The Dirt at Hunters Point
"There are three classes of people: those who see, those who see when they are shown…and those who do not see. —Leonardo da Vinci
•••••••••• August, 2023 ••••••••••
You might have thought the discussion was about the meticulous oversight of gold ore … not about moving dirt at a radiation-contaminated Federal Superfund site!
On August 15, 2023, the Health Commission met to approve amendments to the Article 31 Health Code ordinance to streamline and make accepting the dirty transfer of properties at the Hunters Point Naval Shipyard easier.
The Health Commission originally adopted Article 31 on December 12, 2004. The meeting minutes document my dissent on the grounds that Article 31 serves as a law that codifies the Health Department’s conflict of interest with the shipyard’s master developers Lennar & Five Point Holdings.
The cruel irony of Article 31 is that the Health Code offers no direct services to populations whose health is compromised by the dirty development of the Hunters Point Naval Shipyard. Article 31 relegated the Health Department to a "wing" of the Redevelopment Agency and city planning and established the San Francisco Department of Public Health as a revenue-generating enterprise department of city government.

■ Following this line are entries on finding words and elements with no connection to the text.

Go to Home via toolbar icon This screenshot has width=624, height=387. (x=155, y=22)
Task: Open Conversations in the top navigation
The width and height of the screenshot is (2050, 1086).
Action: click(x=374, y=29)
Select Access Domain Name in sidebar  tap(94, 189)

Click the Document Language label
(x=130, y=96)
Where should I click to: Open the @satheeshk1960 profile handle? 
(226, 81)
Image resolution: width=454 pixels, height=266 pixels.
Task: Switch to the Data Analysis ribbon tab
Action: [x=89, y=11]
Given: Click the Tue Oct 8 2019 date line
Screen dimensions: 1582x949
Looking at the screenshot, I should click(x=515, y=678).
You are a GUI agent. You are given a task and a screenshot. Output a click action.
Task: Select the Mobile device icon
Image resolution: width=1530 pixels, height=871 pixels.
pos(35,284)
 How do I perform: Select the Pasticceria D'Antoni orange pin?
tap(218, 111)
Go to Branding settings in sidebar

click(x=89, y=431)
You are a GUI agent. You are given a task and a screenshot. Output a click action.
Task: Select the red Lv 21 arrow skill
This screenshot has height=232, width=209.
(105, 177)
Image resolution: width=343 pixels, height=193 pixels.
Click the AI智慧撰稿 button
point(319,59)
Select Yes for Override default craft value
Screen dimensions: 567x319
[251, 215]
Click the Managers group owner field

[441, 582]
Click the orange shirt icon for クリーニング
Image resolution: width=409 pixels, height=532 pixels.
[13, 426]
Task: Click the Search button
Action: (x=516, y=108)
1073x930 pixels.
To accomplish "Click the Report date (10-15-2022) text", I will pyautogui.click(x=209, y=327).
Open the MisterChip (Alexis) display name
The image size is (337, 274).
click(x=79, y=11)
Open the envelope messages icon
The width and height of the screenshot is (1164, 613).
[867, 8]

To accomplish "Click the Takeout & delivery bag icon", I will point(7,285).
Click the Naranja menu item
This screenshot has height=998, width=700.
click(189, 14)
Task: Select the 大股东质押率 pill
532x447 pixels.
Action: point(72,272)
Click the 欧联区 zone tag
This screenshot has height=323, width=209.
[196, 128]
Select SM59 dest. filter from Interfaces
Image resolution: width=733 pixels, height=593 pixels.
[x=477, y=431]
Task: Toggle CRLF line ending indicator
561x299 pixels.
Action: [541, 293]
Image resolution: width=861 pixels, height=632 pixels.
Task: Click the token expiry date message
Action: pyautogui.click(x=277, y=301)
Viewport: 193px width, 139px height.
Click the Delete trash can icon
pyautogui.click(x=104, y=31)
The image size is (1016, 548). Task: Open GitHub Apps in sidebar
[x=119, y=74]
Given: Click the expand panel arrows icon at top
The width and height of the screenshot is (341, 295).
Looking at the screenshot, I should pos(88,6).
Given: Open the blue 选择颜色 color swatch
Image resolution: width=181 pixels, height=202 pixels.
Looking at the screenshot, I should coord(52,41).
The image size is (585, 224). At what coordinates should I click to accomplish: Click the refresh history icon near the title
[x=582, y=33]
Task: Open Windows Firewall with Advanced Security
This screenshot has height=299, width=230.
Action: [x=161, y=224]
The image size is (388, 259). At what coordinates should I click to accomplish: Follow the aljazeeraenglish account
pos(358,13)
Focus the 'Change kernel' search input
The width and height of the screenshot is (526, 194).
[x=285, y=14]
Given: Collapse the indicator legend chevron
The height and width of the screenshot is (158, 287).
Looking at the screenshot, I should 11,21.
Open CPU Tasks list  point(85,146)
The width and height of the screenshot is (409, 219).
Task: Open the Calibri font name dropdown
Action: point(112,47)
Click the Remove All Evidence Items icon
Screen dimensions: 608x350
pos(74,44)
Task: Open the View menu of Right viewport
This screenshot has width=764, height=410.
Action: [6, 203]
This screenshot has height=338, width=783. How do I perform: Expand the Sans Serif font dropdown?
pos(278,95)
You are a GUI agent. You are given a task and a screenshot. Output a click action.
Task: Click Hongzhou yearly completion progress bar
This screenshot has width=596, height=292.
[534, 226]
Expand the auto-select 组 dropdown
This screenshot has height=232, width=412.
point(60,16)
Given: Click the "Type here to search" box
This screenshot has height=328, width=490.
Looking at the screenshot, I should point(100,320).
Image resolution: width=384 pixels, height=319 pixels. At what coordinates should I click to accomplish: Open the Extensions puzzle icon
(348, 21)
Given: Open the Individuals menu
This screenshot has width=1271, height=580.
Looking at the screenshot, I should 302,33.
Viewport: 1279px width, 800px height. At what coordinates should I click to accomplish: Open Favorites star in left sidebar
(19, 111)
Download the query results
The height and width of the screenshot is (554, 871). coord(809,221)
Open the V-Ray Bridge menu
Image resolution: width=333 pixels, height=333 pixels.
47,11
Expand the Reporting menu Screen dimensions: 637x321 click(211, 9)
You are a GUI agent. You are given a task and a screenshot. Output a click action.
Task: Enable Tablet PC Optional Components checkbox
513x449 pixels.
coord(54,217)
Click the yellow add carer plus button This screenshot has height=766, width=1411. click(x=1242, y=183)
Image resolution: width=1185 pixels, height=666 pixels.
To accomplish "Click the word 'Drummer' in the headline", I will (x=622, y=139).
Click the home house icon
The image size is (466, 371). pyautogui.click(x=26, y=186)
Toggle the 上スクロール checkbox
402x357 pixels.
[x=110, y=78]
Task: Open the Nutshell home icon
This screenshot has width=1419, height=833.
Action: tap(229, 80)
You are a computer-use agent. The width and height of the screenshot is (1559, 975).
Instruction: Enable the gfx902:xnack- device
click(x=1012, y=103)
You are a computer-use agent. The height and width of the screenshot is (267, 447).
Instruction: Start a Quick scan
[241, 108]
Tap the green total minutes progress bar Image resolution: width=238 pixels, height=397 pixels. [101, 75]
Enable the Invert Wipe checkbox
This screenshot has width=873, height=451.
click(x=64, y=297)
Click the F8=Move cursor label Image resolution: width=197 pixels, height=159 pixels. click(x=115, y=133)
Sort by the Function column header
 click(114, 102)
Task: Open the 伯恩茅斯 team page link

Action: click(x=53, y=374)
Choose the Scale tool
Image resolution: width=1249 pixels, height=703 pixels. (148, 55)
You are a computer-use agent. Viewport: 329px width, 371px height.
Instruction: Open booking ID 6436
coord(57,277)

According to the memo dated August 15, 2023, from Patrick Fosdahl, Director of Environmental Health to Health Commissioners on the subject: Revisions to Health Code Article 31 Regulations:
“The Hunters Point Naval Shipyard is a Federal Superfund Site … As parcels are cleaned, they are transferred to the Office of Community Investment and Infrastructure (OCII). OCII has development agreements with for-profit developers, i.e. Lennar and, in the future, Fivepoint for the project including the infrastructure, parks and residences that include below-maret-rate-units. OCII also has agreements with 100% affordable housing developers for particular blocks.“
The publicly posted memo fails to state that revenue generated by earth-moving activities on a Superfund property assigned an EPA Hazard Score of 80 (50 being average) flows via the for-profit developers through OCII to the San Francisco Department of Public Health.
The principal moral, ethical and medico-legal dilemma evident in the Health Commission's reaffirming vote to streamline the transfer of the shipyard's most heavily contaminated waste is that the steady and potentially growing revenue stream generated by the adoption of Article 31 of the Health Code is its blinding influence on the Health Department's principle mission: to protect public health!
In the echoing words of Leonardo da Vinci: There are three classes of people. The second class is those who see when they are shown. The Health Department archives vast epidemiological evidence of human exposures to toxic pollutants in the city's heavily industrialized southeast sector it does not see when shown!
Dr. Ahimsa Sumchai is a climate activist living on the Westside.